I took a walk to clear my thoughts, but it was a futile effort at best. The scattered daffodils, clustering along the trail like pops of golden humor or the massive camellia bushes sprouting up from the dirt are nature’s best remedy. But then I see a log burnt to a crisp and remember the way that the prowler’s body turned to ash.

Will I ever be able to forget his face?

I freeze at the sound of a twig cracking in the distance, and my spine goes rigid. The trail goes still as if it shares my nerves, and only the ruffling leaves fill the silence.

Did I imagine it? Gods, maybe I did. Given the absurdity of the last couple of days, it could be my paranoia creeping up on me.

Something grabs my shoulder from behind, and I jump so high into the air that my feet are nowhere to be found when I slam down onto the dirt. Pain streaks from my tailbone to my back.

I look up to see Oren staring down at me, barely able to conceal his amusement. He must have hidden behind the camellias to startle me.

Of course, it would be Oren. After my mother died, we began a relationship… of sorts. Not the lovey-dovey, future-marriage type of relationship that most women gravitate towards. Ours was both brief and strictly physical. It was all that I was capable of at that time.

I flash him a venomous look as I dust the dirt off of my soon-to-be bruised backside.

“I’m so sorry! I thought you heard me coming!” The look on his face shifts to worry in a fraction of a second.

“Obviously, I did not.” As I get up from the ground, I wince at the shooting pain.
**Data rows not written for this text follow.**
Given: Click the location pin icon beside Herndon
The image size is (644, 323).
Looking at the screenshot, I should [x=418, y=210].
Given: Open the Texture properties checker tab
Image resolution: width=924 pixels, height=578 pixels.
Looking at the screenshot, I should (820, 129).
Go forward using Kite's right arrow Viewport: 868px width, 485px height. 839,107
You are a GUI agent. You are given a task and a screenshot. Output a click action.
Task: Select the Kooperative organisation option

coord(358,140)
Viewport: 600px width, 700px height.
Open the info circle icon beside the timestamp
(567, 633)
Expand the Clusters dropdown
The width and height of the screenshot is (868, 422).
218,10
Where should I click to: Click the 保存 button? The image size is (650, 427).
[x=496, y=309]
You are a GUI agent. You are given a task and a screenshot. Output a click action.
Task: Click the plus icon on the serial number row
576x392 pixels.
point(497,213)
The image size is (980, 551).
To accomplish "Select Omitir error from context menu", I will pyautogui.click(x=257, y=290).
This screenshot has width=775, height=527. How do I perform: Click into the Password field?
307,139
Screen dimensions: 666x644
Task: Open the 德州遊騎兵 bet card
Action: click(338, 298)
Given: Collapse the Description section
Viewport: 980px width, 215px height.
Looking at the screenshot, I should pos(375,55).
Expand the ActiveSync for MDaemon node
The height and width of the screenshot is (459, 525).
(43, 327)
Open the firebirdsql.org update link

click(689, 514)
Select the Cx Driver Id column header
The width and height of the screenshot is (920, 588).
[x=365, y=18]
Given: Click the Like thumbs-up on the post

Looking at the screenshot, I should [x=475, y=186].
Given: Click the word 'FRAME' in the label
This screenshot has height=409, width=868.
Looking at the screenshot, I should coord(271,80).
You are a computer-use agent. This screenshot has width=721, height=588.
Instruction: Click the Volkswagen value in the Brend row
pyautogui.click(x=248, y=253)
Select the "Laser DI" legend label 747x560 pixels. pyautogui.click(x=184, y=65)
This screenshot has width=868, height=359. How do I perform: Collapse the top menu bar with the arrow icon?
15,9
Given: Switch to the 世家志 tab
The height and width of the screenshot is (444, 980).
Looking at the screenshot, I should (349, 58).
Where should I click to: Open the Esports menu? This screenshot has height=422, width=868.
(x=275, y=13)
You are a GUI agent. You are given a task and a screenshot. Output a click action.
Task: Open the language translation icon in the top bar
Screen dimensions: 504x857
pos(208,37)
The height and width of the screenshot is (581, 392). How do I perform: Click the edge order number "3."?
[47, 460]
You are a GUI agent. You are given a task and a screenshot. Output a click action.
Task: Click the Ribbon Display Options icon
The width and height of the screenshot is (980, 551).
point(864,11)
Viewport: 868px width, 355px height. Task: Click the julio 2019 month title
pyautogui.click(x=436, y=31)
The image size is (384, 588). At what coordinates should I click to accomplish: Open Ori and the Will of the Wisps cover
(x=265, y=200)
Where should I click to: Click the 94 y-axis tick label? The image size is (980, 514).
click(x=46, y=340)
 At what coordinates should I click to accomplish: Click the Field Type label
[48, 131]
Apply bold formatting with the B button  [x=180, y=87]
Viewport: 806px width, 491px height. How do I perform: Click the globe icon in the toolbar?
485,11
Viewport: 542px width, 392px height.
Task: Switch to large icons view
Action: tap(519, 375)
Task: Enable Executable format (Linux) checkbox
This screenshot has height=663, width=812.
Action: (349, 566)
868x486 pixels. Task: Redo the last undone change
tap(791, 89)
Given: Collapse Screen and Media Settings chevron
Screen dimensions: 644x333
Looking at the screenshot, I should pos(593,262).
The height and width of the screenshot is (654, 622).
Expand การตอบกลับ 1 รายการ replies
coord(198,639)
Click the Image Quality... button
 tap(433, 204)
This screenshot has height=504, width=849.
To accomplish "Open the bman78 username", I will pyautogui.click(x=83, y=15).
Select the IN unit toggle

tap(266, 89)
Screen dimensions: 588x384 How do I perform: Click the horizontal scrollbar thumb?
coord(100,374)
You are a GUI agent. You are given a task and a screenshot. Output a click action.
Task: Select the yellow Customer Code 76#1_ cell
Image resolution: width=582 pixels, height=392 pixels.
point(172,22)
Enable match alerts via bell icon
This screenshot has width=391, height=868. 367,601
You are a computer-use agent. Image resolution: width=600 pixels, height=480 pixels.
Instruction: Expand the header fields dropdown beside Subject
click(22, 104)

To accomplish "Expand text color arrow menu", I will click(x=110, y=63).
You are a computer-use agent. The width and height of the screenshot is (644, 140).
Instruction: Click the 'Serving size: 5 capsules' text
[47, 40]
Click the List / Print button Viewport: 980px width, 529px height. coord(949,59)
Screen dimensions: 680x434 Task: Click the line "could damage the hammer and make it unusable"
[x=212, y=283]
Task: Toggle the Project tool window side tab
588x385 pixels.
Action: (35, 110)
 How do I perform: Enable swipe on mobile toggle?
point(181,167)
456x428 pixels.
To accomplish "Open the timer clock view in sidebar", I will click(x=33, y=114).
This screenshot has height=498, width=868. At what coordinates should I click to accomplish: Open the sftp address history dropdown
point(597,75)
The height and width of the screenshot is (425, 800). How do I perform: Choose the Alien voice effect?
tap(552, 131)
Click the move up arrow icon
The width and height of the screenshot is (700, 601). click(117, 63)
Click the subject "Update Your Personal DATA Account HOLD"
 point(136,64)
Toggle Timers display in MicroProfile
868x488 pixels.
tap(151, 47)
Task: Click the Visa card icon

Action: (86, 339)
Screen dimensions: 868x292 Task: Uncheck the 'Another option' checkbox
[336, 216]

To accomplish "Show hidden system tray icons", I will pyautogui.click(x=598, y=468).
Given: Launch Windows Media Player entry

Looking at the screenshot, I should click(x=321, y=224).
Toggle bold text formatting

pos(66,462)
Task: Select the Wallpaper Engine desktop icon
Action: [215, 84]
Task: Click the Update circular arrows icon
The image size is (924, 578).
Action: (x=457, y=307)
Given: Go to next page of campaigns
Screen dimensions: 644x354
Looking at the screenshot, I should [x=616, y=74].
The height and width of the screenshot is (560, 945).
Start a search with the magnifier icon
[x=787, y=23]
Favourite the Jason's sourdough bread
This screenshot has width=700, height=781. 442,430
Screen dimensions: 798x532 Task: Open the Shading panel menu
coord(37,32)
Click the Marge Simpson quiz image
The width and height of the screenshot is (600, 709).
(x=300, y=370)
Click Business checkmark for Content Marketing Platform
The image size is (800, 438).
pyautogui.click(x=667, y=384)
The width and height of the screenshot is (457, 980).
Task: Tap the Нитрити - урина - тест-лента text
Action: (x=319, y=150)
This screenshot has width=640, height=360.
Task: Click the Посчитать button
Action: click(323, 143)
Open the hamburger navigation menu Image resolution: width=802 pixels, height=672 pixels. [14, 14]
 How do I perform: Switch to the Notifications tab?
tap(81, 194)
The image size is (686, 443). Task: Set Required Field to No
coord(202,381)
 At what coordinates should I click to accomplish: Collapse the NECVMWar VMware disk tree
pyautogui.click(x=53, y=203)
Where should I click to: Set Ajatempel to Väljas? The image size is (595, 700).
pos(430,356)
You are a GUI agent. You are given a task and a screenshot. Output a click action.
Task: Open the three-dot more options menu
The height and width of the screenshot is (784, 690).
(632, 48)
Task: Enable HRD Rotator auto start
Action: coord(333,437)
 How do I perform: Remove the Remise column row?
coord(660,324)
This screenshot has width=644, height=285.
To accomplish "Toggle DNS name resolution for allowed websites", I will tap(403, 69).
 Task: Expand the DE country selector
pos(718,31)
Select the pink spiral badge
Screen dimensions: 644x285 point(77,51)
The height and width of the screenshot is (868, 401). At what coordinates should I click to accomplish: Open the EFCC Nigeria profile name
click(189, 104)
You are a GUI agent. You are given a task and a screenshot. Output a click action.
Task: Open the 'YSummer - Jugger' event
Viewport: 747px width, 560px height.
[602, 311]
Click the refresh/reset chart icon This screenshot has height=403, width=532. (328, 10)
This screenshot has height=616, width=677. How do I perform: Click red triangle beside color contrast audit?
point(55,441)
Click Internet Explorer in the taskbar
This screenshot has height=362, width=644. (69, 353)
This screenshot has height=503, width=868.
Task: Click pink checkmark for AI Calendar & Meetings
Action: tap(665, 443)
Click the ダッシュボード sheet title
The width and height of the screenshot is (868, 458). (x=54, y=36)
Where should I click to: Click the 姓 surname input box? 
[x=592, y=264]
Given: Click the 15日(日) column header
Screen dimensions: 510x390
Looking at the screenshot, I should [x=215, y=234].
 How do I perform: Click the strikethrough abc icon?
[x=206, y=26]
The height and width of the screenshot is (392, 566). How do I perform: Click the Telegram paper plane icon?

But when I stand, I find myself surprised that we see eye to eye now. He used to be rather short, compared to me anyway, but now he surpassed my height. And what was once a body of skin and bone is now muscular and taught. His dark skin is smoother, unblemished by the acne that once gathered in spots around his forehead and chin.

“I’m sorry!” He stutters as his eyes flood with nervous regret. “I saw you running over here, and I… I don’t know! I wanted to say hello!”

He’s so clearly frazzled that it cools the jagged edge between us. Perhaps the attraction that’s stirring in my throat eases that friction, as well. “It’s fine,” I tell him. “It’s my fault. I’ve been far too paranoid recently.”

His shoulders relax a little, but some remnants of panic remain sketched onto his features. “Is everything okay? You seem tense.”